▸ INFORMATION SHOWN:

↓

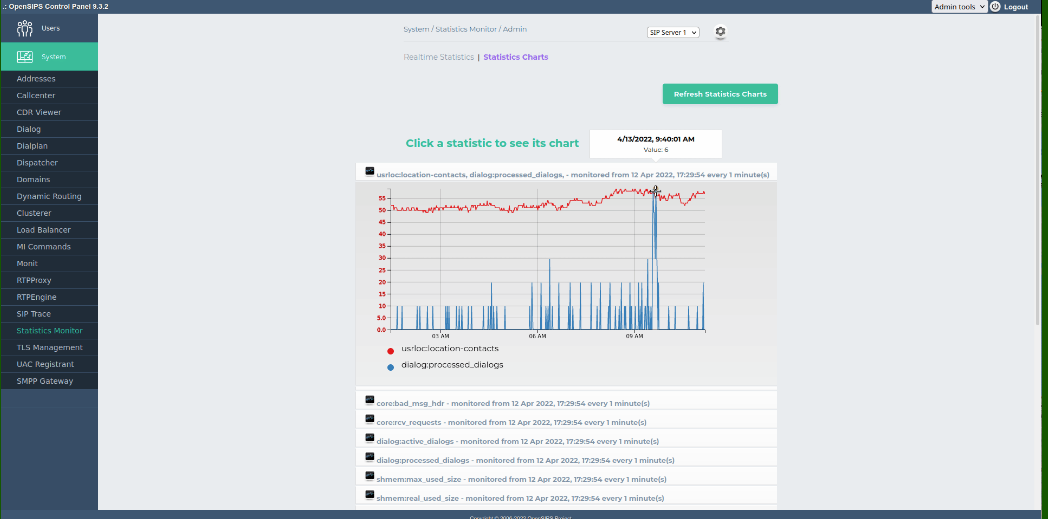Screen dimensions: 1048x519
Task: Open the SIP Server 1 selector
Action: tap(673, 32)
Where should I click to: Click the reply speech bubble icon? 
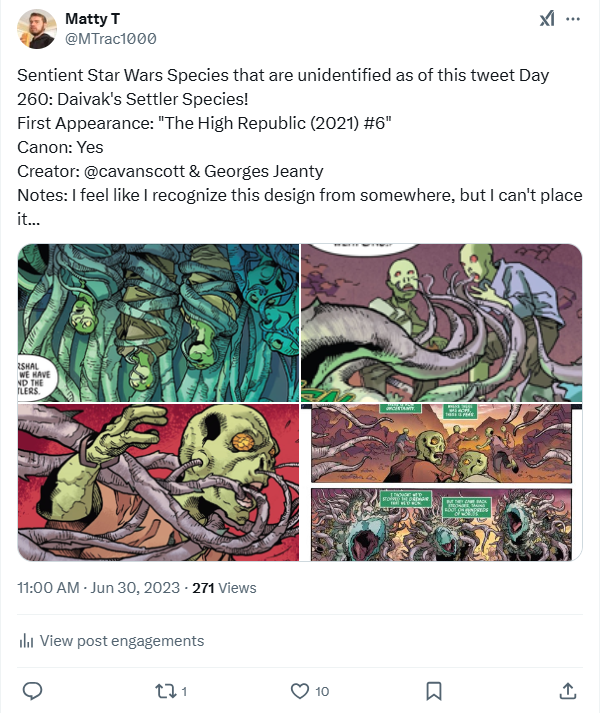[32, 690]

↑

▸ WRITTEN INSTRUCTION:
Print every line of the listing above word for word, leaving out the pictures.

▸ CORRECT ANSWER:
Screen dimensions: 1048x519
Task: Open the SIP Server 1 selector
Action: tap(673, 32)
Where should I click to: Click the reply speech bubble icon? 
[32, 690]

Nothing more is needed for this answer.